A Roman Philosopher from the First Century AD once said: “Voyage, travel and change of place impart vigor.” It is with this spirit in mind that CMF has been travelling over the past month to California, New York, Florida and Connecticut. On our journey, we visited over forty private equity funds in an attempt to understand changes and developments going on in the world of mergers, acquisitions, and PE. We noted the following developments in the private equity world that you may not be reading about in your WSJ:
- We’ve all read about the “dry powder” that funds have, but funds are also focusing heavily on aggressively getting ready for portfolio dispositions, particularly in the third and fourth quarter. After crossing the recession chasm of 2008 to 2010, the overall macroeconomic and debt markets are conducive to attractive exit multiples, and investment bankers are confirming the level of activity in the “top of their funnel.”

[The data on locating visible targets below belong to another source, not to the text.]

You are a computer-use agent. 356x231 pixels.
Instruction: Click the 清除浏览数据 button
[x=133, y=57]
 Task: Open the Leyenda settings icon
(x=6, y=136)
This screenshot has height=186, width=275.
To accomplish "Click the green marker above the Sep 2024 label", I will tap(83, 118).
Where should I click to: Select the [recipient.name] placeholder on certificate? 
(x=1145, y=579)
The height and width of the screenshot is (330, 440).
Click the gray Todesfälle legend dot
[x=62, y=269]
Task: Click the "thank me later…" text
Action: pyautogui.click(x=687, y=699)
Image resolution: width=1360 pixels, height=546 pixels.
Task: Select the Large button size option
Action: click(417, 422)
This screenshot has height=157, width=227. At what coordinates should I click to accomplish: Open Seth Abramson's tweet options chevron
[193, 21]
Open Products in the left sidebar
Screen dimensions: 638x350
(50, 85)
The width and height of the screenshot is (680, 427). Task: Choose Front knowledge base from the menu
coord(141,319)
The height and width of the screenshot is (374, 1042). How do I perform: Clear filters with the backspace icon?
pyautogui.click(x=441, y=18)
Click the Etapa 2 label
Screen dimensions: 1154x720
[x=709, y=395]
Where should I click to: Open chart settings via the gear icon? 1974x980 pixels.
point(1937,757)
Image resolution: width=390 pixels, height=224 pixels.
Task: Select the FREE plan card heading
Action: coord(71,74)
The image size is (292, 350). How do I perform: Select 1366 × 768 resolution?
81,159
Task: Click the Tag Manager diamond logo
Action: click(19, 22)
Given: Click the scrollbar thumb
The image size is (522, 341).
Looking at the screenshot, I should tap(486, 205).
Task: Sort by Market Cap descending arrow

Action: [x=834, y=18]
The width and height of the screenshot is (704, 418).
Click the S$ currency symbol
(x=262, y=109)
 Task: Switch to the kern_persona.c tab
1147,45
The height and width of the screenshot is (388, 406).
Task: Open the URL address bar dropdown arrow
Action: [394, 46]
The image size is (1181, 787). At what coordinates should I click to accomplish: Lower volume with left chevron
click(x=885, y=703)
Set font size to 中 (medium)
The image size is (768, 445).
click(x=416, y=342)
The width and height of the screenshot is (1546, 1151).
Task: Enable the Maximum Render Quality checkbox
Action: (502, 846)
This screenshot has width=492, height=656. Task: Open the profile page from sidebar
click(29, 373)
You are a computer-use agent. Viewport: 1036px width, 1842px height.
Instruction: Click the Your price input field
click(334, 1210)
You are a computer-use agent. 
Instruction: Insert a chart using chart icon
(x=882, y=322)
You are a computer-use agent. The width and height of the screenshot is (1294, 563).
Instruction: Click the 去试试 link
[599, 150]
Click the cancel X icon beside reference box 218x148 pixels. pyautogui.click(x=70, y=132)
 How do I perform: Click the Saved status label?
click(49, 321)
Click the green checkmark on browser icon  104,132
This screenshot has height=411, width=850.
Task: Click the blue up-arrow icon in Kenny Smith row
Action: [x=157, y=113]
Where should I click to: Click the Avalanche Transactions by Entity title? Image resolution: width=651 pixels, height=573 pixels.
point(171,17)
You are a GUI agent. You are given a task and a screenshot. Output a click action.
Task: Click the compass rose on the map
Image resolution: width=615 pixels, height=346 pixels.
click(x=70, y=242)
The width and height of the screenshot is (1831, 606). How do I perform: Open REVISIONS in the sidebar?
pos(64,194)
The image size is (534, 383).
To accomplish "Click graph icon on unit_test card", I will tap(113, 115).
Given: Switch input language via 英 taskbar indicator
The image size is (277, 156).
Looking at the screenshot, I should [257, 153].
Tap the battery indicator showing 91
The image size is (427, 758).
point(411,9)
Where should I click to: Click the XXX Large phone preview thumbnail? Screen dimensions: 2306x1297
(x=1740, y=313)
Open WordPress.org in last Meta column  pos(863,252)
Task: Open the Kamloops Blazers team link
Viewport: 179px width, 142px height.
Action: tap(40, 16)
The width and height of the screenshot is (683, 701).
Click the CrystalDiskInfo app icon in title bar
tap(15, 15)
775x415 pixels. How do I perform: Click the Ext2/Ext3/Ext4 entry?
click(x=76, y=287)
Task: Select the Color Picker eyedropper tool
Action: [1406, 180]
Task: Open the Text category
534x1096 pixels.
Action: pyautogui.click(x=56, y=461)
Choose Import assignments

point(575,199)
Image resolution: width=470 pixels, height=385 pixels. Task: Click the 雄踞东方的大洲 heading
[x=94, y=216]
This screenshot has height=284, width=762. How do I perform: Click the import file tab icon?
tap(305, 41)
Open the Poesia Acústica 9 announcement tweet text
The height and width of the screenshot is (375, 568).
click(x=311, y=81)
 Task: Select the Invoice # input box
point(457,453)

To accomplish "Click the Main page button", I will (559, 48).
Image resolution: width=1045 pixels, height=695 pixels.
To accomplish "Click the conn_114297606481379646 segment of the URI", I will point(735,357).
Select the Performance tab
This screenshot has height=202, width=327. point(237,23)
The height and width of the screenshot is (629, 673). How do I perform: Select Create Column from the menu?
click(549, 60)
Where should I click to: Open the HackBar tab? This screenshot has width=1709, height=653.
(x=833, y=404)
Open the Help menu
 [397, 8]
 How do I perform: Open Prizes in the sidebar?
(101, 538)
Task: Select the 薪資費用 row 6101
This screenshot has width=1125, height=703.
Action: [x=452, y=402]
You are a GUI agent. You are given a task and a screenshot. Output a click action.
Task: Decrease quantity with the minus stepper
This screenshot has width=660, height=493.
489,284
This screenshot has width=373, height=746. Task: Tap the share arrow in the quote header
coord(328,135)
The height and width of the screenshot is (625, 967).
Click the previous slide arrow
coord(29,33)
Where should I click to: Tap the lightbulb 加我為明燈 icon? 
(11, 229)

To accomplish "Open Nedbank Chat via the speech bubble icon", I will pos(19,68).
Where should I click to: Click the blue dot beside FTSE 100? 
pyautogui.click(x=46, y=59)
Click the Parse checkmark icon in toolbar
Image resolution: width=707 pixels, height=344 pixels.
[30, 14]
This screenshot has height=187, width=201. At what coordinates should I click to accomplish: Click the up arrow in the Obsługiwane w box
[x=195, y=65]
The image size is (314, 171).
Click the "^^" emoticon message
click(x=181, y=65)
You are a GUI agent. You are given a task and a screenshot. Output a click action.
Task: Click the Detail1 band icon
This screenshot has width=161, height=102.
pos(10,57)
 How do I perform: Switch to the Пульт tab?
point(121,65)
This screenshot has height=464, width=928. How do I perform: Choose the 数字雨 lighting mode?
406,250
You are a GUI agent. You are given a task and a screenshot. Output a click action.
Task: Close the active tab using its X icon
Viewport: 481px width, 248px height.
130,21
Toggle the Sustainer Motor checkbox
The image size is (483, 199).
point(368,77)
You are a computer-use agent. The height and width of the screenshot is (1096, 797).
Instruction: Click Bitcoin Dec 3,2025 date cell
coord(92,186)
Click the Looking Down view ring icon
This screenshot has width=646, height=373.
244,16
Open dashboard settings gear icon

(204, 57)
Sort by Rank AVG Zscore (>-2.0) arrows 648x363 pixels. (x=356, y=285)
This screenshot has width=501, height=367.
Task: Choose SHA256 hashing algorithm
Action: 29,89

- Speaking of exit multiples, they are back. We recently heard of a deal that is close to closing with debt levels at five times EBITDA.
- PE funds need help at the analyst level within the general partnerships; everyone is busy, the deal market is open, and the funds held off hiring during the recession. A combination of new analyst hires and using consulting resources to assist in the deal processes (buyside, sell-side) should also become more prevalent in the third and fourth quarter.
Our “Private Equity Odyssey” will continue throughout the year as we look to visit funds in most of the NFL cities – look for additional commentary over the coming months from your CMF Touchpoints.